__STATED GOAL__. Arrange every one of the following records as a Markdown table with the columns Number and Record line, numbering each line in order and omitting blank lines.

__MATERIAL FOR THIS EXERCISE__.
───

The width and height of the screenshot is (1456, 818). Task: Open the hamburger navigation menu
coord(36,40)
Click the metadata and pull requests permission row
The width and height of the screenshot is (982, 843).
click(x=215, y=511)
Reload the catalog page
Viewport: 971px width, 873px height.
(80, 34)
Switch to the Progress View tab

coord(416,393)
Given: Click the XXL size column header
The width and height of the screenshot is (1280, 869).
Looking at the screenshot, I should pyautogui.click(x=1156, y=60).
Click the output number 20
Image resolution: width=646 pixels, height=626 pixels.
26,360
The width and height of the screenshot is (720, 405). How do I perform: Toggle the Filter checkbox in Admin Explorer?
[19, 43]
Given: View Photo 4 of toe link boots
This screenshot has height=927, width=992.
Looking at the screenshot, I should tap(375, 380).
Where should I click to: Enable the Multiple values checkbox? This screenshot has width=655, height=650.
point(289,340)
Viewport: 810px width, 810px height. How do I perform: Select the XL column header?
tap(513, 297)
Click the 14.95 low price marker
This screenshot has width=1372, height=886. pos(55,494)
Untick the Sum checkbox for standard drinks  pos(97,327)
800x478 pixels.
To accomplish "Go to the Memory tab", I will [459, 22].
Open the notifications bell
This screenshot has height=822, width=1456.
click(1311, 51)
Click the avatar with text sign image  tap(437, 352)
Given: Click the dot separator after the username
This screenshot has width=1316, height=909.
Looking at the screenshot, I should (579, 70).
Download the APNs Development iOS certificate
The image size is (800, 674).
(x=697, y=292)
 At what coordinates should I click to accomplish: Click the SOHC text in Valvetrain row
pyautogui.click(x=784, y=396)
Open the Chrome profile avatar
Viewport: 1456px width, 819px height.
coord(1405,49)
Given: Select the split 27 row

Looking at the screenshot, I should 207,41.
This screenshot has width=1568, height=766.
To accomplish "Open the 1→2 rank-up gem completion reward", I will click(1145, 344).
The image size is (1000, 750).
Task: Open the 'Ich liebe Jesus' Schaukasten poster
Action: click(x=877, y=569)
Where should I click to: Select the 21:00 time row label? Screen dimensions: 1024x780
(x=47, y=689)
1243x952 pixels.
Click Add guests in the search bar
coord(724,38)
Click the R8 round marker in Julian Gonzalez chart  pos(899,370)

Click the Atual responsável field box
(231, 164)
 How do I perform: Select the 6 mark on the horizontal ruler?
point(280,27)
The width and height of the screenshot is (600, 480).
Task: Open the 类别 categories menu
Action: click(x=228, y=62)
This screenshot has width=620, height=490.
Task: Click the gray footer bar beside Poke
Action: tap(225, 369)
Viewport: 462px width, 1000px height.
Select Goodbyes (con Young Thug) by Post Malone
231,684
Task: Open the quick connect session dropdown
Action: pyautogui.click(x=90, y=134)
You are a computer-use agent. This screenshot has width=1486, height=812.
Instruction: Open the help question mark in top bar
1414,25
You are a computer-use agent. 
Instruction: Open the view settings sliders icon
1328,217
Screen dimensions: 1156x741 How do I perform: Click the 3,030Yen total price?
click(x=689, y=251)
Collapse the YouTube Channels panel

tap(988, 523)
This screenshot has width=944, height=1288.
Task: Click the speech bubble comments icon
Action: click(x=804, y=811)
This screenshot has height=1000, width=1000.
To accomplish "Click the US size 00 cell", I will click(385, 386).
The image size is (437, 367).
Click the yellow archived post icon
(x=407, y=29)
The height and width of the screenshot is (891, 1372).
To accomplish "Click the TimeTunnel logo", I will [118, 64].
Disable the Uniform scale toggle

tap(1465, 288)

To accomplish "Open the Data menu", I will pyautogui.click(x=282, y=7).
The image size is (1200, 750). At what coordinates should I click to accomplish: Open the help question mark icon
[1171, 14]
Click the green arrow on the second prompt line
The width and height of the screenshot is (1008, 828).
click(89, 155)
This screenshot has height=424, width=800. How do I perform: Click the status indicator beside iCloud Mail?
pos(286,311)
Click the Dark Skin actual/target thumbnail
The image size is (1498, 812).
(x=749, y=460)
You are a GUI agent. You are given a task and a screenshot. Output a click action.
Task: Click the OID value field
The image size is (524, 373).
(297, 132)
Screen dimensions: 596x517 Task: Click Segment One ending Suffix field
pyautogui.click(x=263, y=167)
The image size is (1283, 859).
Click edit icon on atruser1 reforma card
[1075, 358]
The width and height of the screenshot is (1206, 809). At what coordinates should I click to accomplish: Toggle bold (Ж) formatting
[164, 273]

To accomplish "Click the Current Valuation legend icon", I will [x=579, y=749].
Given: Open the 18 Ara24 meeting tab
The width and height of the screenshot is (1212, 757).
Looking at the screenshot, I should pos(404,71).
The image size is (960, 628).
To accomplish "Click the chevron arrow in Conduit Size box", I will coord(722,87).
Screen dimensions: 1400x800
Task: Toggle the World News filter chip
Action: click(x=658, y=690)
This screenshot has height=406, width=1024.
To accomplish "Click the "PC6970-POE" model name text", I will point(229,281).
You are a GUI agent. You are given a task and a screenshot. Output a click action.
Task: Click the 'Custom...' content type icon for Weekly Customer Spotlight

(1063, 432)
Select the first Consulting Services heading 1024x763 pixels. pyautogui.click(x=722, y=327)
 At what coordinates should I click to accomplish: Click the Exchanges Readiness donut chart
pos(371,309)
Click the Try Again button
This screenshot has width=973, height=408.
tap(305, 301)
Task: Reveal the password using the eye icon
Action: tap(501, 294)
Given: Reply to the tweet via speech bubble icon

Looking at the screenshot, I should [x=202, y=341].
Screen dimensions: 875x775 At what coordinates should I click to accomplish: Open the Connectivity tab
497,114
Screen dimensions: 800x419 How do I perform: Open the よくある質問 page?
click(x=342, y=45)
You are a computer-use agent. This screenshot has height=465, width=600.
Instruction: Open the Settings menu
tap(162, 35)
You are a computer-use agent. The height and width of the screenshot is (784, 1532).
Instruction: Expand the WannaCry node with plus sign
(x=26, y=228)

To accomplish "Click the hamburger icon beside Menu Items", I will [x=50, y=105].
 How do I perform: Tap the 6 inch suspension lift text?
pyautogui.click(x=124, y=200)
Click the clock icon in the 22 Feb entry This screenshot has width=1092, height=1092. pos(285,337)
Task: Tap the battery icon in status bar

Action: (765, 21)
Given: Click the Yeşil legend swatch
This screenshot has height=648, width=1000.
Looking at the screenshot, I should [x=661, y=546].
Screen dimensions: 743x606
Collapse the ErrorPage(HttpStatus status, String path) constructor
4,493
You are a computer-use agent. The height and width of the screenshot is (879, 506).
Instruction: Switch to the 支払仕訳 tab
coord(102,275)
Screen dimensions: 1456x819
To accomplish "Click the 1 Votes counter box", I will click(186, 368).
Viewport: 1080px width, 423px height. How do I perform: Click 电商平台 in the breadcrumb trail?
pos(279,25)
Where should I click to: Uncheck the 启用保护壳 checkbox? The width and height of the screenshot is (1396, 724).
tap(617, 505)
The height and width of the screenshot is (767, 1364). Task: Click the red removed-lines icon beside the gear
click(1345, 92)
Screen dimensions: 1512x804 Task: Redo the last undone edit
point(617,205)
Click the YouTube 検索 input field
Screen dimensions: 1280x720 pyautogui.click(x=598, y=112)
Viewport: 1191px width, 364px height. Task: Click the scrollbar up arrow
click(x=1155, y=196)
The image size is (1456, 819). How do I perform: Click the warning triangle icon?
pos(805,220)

───

__WRITTEN RESPONSE__.
| Number | Record line |
|---|---|
| 1 | The width and height of the screenshot is (1456, 818). Task: Open the hamburger navigation menu |
| 2 | coord(36,40) |
| 3 | Click the metadata and pull requests permission row |
| 4 | The width and height of the screenshot is (982, 843). |
| 5 | click(x=215, y=511) |
| 6 | Reload the catalog page |
| 7 | Viewport: 971px width, 873px height. |
| 8 | (80, 34) |
| 9 | Switch to the Progress View tab |
| 10 | coord(416,393) |
| 11 | Given: Click the XXL size column header |
| 12 | The width and height of the screenshot is (1280, 869). |
| 13 | Looking at the screenshot, I should pyautogui.click(x=1156, y=60). |
| 14 | Click the output number 20 |
| 15 | Image resolution: width=646 pixels, height=626 pixels. |
| 16 | 26,360 |
| 17 | The width and height of the screenshot is (720, 405). How do I perform: Toggle the Filter checkbox in Admin Explorer? |
| 18 | [19, 43] |
| 19 | Given: View Photo 4 of toe link boots |
| 20 | This screenshot has height=927, width=992. |
| 21 | Looking at the screenshot, I should tap(375, 380). |
| 22 | Where should I click to: Enable the Multiple values checkbox? This screenshot has width=655, height=650. |
| 23 | point(289,340) |
| 24 | Viewport: 810px width, 810px height. How do I perform: Select the XL column header? |
| 25 | tap(513, 297) |
| 26 | Click the 14.95 low price marker |
| 27 | This screenshot has width=1372, height=886. pos(55,494) |
| 28 | Untick the Sum checkbox for standard drinks  pos(97,327) |
| 29 | 800x478 pixels. |
| 30 | To accomplish "Go to the Memory tab", I will [459, 22]. |
| 31 | Open the notifications bell |
| 32 | This screenshot has height=822, width=1456. |
| 33 | click(1311, 51) |
| 34 | Click the avatar with text sign image  tap(437, 352) |
| 35 | Given: Click the dot separator after the username |
| 36 | This screenshot has width=1316, height=909. |
| 37 | Looking at the screenshot, I should (579, 70). |
| 38 | Download the APNs Development iOS certificate |
| 39 | The image size is (800, 674). |
| 40 | (x=697, y=292) |
| 41 |  At what coordinates should I click to accomplish: Click the SOHC text in Valvetrain row |
| 42 | pyautogui.click(x=784, y=396) |
| 43 | Open the Chrome profile avatar |
| 44 | Viewport: 1456px width, 819px height. |
| 45 | coord(1405,49) |
| 46 | Given: Select the split 27 row |
| 47 | Looking at the screenshot, I should 207,41. |
| 48 | This screenshot has width=1568, height=766. |
| 49 | To accomplish "Open the 1→2 rank-up gem completion reward", I will click(1145, 344). |
| 50 | The image size is (1000, 750). |
| 51 | Task: Open the 'Ich liebe Jesus' Schaukasten poster |
| 52 | Action: click(x=877, y=569) |
| 53 | Where should I click to: Select the 21:00 time row label? Screen dimensions: 1024x780 |
| 54 | (x=47, y=689) |
| 55 | 1243x952 pixels. |
| 56 | Click Add guests in the search bar |
| 57 | coord(724,38) |
| 58 | Click the R8 round marker in Julian Gonzalez chart  pos(899,370) |
| 59 | Click the Atual responsável field box |
| 60 | (231, 164) |
| 61 |  How do I perform: Select the 6 mark on the horizontal ruler? |
| 62 | point(280,27) |
| 63 | The width and height of the screenshot is (600, 480). |
| 64 | Task: Open the 类别 categories menu |
| 65 | Action: click(x=228, y=62) |
| 66 | This screenshot has width=620, height=490. |
| 67 | Task: Click the gray footer bar beside Poke |
| 68 | Action: tap(225, 369) |
| 69 | Viewport: 462px width, 1000px height. |
| 70 | Select Goodbyes (con Young Thug) by Post Malone |
| 71 | 231,684 |
| 72 | Task: Open the quick connect session dropdown |
| 73 | Action: pyautogui.click(x=90, y=134) |
| 74 | You are a computer-use agent. This screenshot has width=1486, height=812. |
| 75 | Instruction: Open the help question mark in top bar |
| 76 | 1414,25 |
| 77 | You are a computer-use agent.  |
| 78 | Instruction: Open the view settings sliders icon |
| 79 | 1328,217 |
| 80 | Screen dimensions: 1156x741 How do I perform: Click the 3,030Yen total price? |
| 81 | click(x=689, y=251) |
| 82 | Collapse the YouTube Channels panel |
| 83 | tap(988, 523) |
| 84 | This screenshot has width=944, height=1288. |
| 85 | Task: Click the speech bubble comments icon |
| 86 | Action: click(x=804, y=811) |
| 87 | This screenshot has height=1000, width=1000. |
| 88 | To accomplish "Click the US size 00 cell", I will click(385, 386). |
| 89 | The image size is (437, 367). |
| 90 | Click the yellow archived post icon |
| 91 | (x=407, y=29) |
| 92 | The height and width of the screenshot is (891, 1372). |
| 93 | To accomplish "Click the TimeTunnel logo", I will [118, 64]. |
| 94 | Disable the Uniform scale toggle |
| 95 | tap(1465, 288) |
| 96 | To accomplish "Open the Data menu", I will pyautogui.click(x=282, y=7). |
| 97 | The image size is (1200, 750). At what coordinates should I click to accomplish: Open the help question mark icon |
| 98 | [1171, 14] |
| 99 | Click the green arrow on the second prompt line |
| 100 | The width and height of the screenshot is (1008, 828). |
| 101 | click(89, 155) |
| 102 | This screenshot has height=424, width=800. How do I perform: Click the status indicator beside iCloud Mail? |
| 103 | pos(286,311) |
| 104 | Click the Dark Skin actual/target thumbnail |
| 105 | The image size is (1498, 812). |
| 106 | (x=749, y=460) |
| 107 | You are a GUI agent. You are given a task and a screenshot. Output a click action. |
| 108 | Task: Click the OID value field |
| 109 | The image size is (524, 373). |
| 110 | (297, 132) |
| 111 | Screen dimensions: 596x517 Task: Click Segment One ending Suffix field |
| 112 | pyautogui.click(x=263, y=167) |
| 113 | The image size is (1283, 859). |
| 114 | Click edit icon on atruser1 reforma card |
| 115 | [1075, 358] |
| 116 | The width and height of the screenshot is (1206, 809). At what coordinates should I click to accomplish: Toggle bold (Ж) formatting |
| 117 | [164, 273] |
| 118 | To accomplish "Click the Current Valuation legend icon", I will [x=579, y=749]. |
| 119 | Given: Open the 18 Ara24 meeting tab |
| 120 | The width and height of the screenshot is (1212, 757). |
| 121 | Looking at the screenshot, I should pos(404,71). |
| 122 | The image size is (960, 628). |
| 123 | To accomplish "Click the chevron arrow in Conduit Size box", I will coord(722,87). |
| 124 | Screen dimensions: 1400x800 |
| 125 | Task: Toggle the World News filter chip |
| 126 | Action: click(x=658, y=690) |
| 127 | This screenshot has height=406, width=1024. |
| 128 | To accomplish "Click the "PC6970-POE" model name text", I will point(229,281). |
| 129 | You are a GUI agent. You are given a task and a screenshot. Output a click action. |
| 130 | Task: Click the 'Custom...' content type icon for Weekly Customer Spotlight |
| 131 | (1063, 432) |
| 132 | Select the first Consulting Services heading 1024x763 pixels. pyautogui.click(x=722, y=327) |
| 133 |  At what coordinates should I click to accomplish: Click the Exchanges Readiness donut chart |
| 134 | pos(371,309) |
| 135 | Click the Try Again button |
| 136 | This screenshot has width=973, height=408. |
| 137 | tap(305, 301) |
| 138 | Task: Reveal the password using the eye icon |
| 139 | Action: tap(501, 294) |
| 140 | Given: Reply to the tweet via speech bubble icon |
| 141 | Looking at the screenshot, I should [x=202, y=341]. |
| 142 | Screen dimensions: 875x775 At what coordinates should I click to accomplish: Open the Connectivity tab |
| 143 | 497,114 |
| 144 | Screen dimensions: 800x419 How do I perform: Open the よくある質問 page? |
| 145 | click(x=342, y=45) |
| 146 | You are a computer-use agent. This screenshot has height=465, width=600. |
| 147 | Instruction: Open the Settings menu |
| 148 | tap(162, 35) |
| 149 | You are a computer-use agent. The height and width of the screenshot is (784, 1532). |
| 150 | Instruction: Expand the WannaCry node with plus sign |
| 151 | (x=26, y=228) |
| 152 | To accomplish "Click the hamburger icon beside Menu Items", I will [x=50, y=105]. |
| 153 |  How do I perform: Tap the 6 inch suspension lift text? |
| 154 | pyautogui.click(x=124, y=200) |
| 155 | Click the clock icon in the 22 Feb entry This screenshot has width=1092, height=1092. pos(285,337) |
| 156 | Task: Tap the battery icon in status bar |
| 157 | Action: (765, 21) |
| 158 | Given: Click the Yeşil legend swatch |
| 159 | This screenshot has height=648, width=1000. |
| 160 | Looking at the screenshot, I should [x=661, y=546]. |
| 161 | Screen dimensions: 743x606 |
| 162 | Collapse the ErrorPage(HttpStatus status, String path) constructor |
| 163 | 4,493 |
| 164 | You are a computer-use agent. The height and width of the screenshot is (879, 506). |
| 165 | Instruction: Switch to the 支払仕訳 tab |
| 166 | coord(102,275) |
| 167 | Screen dimensions: 1456x819 |
| 168 | To accomplish "Click the 1 Votes counter box", I will click(186, 368). |
| 169 | Viewport: 1080px width, 423px height. How do I perform: Click 电商平台 in the breadcrumb trail? |
| 170 | pos(279,25) |
| 171 | Where should I click to: Uncheck the 启用保护壳 checkbox? The width and height of the screenshot is (1396, 724). |
| 172 | tap(617, 505) |
| 173 | The height and width of the screenshot is (767, 1364). Task: Click the red removed-lines icon beside the gear |
| 174 | click(1345, 92) |
| 175 | Screen dimensions: 1512x804 Task: Redo the last undone edit |
| 176 | point(617,205) |
| 177 | Click the YouTube 検索 input field |
| 178 | Screen dimensions: 1280x720 pyautogui.click(x=598, y=112) |
| 179 | Viewport: 1191px width, 364px height. Task: Click the scrollbar up arrow |
| 180 | click(x=1155, y=196) |
| 181 | The image size is (1456, 819). How do I perform: Click the warning triangle icon? |
| 182 | pos(805,220) |